The global shift towards viewing space as a militarized and commercial zone is evident through the language we use to describe space programs. The idea of a “moon colony” or colonies on Mars and the wider galaxy has pervaded the public consciousness. Mantra believes that this begins with the way that humans often think of space in colonial terms.

”Colonization is an imperial act, where one nation imposes itself over another,” Mantra told The Politic. “We’re saying that we want to go and exploit these territories, to claim ownership, to exploit resources for profit.”

Despite vast amounts of the annual budget dedicated to national defense, the United States is by no means guaranteed supremacy in a future arms race in space. But space does not necessarily need to be viewed as the newest battleground to be conquered.

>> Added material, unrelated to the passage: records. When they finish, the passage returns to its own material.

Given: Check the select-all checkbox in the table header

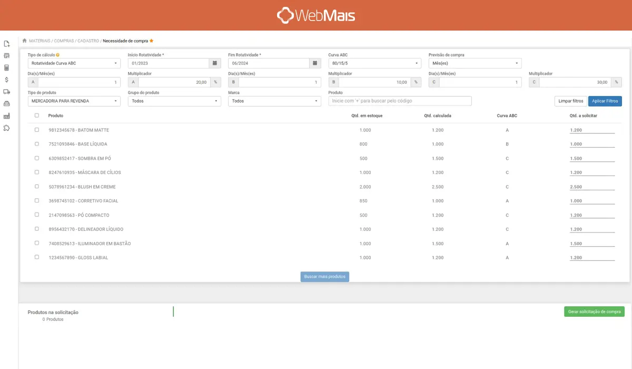Looking at the screenshot, I should [36, 115].
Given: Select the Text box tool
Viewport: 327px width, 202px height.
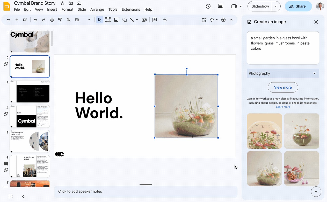Looking at the screenshot, I should tap(108, 20).
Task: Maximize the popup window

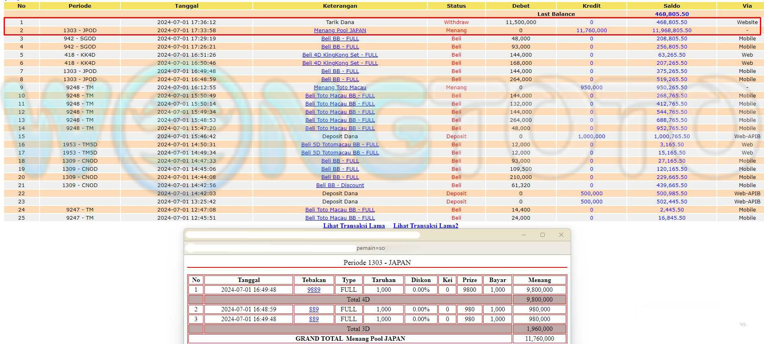Action: point(542,235)
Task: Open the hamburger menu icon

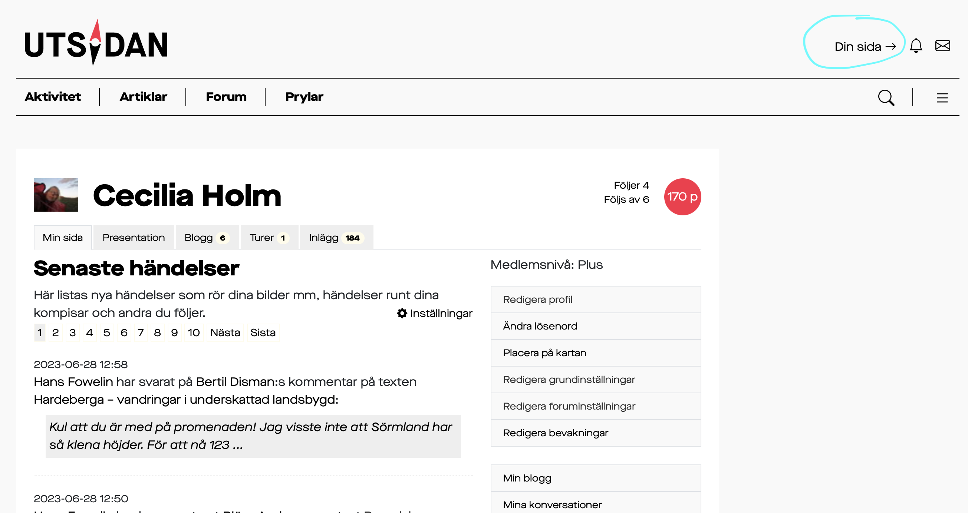Action: click(x=942, y=98)
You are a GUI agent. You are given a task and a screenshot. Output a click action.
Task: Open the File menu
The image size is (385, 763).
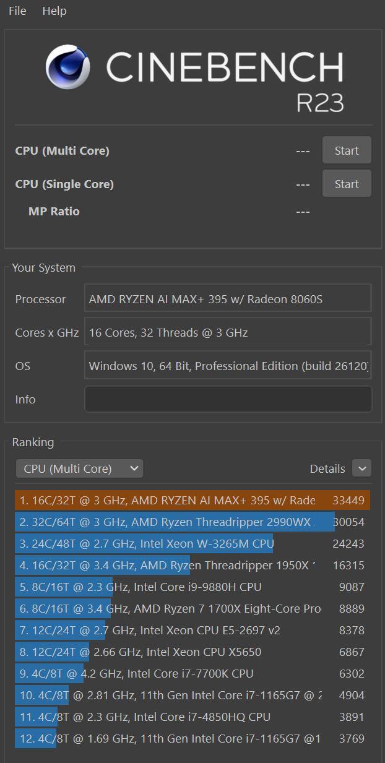(x=17, y=11)
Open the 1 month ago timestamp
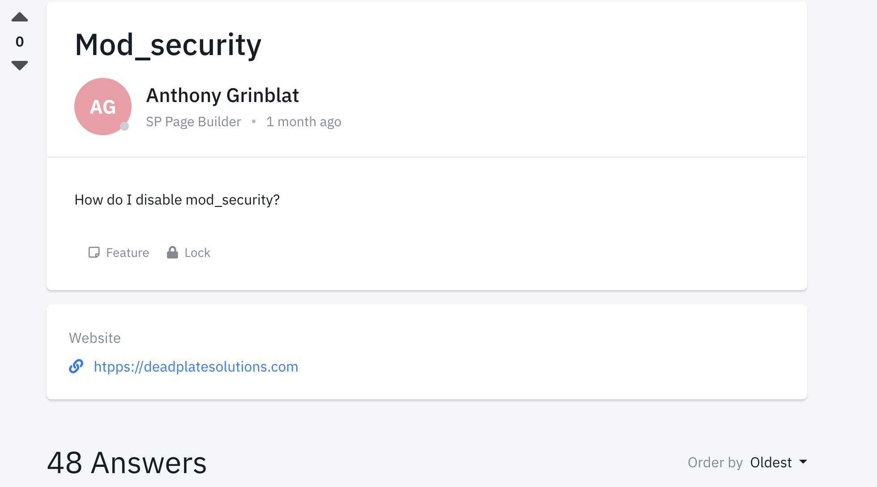 pyautogui.click(x=304, y=121)
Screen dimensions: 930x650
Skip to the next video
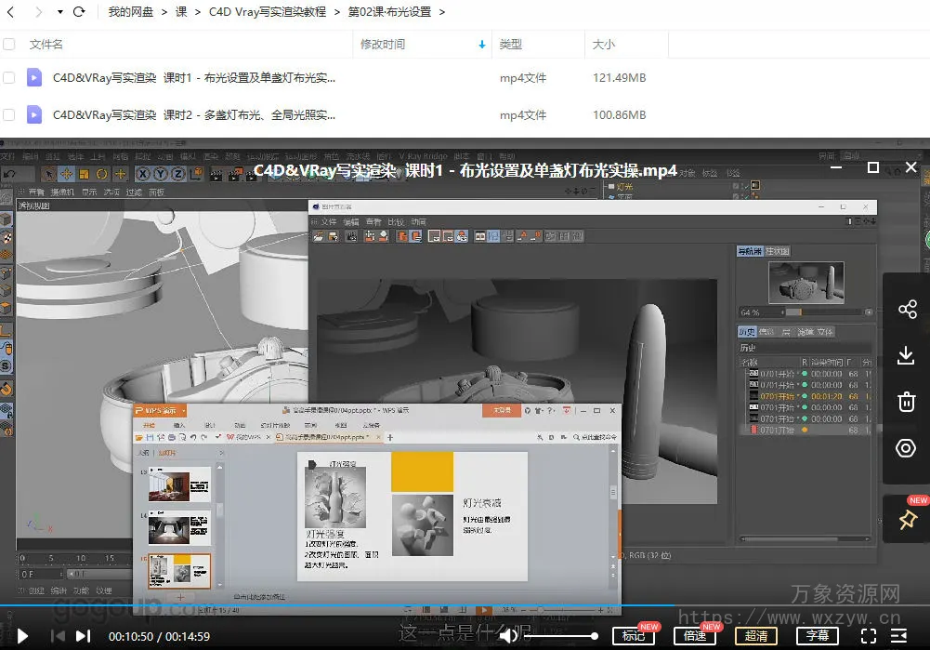(83, 636)
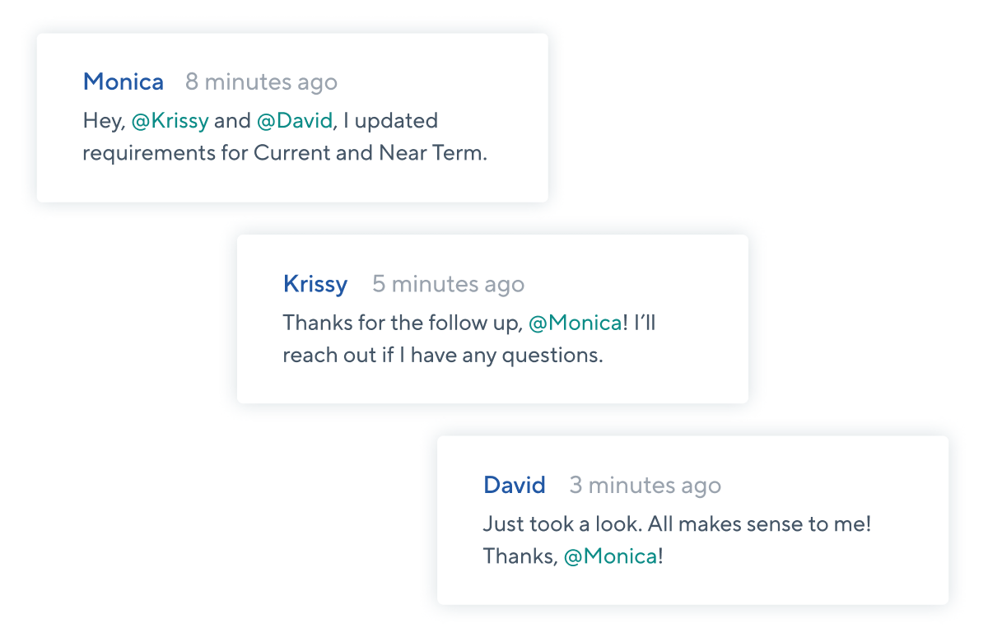Open the @David mention in Monica's comment
This screenshot has height=642, width=988.
coord(295,121)
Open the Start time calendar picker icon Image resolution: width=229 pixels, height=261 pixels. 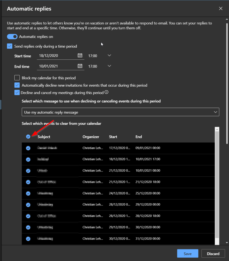click(80, 56)
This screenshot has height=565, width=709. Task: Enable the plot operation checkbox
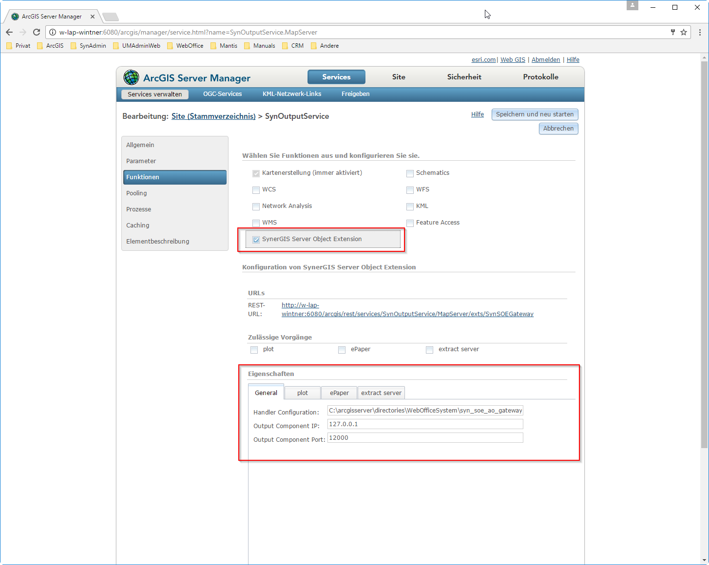(x=254, y=350)
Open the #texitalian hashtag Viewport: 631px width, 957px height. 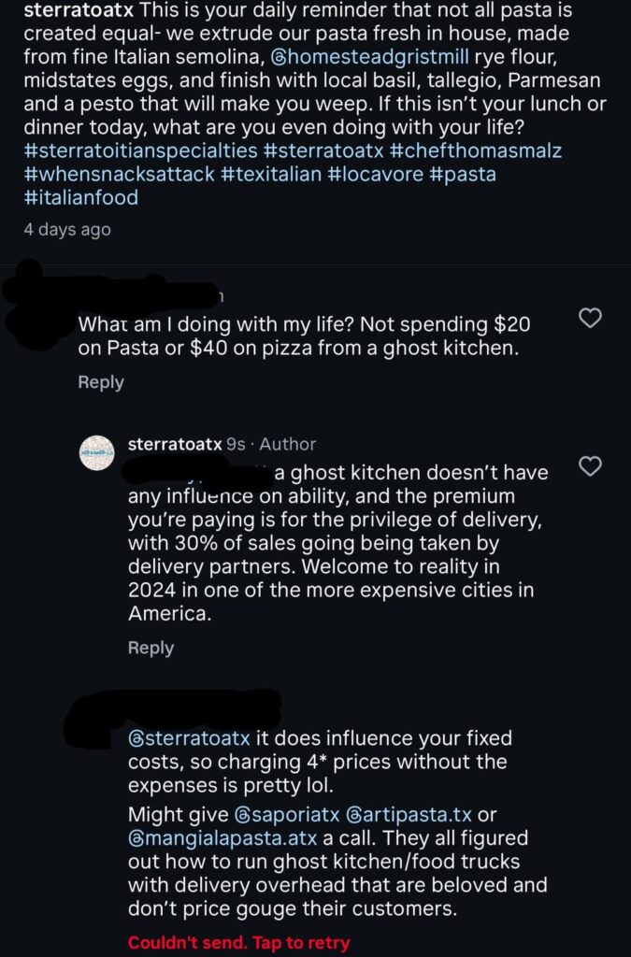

“The best way to ensure safe passage and safe operations in space is through negotiations designed to set rules of the role for conduct in space, including banning the stationing of weapons in space,” Hartung told The Politic.

And yet, while politicians and businessmen argue over asteroid mining, Space Forces, and the possibility of a future arms race, Mantra focuses on the non-monetary value of exploring the wider galaxy.

Mantra is fascinated with space because of the potential it gives for self-reflection. “I like to think of space as a black canvas, that we can use after having learnt from all our mistakes on earth,” Mantra told The Politic. “With space, we can get extremely creative about things like systems of ownership, democracy, capitalism, and we can have all these new, very experimental ideas… that we could then apply on earth to solve issues such as migration, borders, and climate change.”

Mantra believes that space can allow people to think of global issues outside of a nation-state mindset. “We have to think in a different way to redesign our societies, and space is a great opportunity to think of these things,” he told The Politic.

The diversity of humankind engenders racial, cultural, and national differences. But in the words of Star Trek creator Gene Roddenberry, “If we cannot learn to actually enjoy those small differences between our own kind, here on this planet, then we do not deserve to go out into space and meet the diversity that is almost certainly out there.”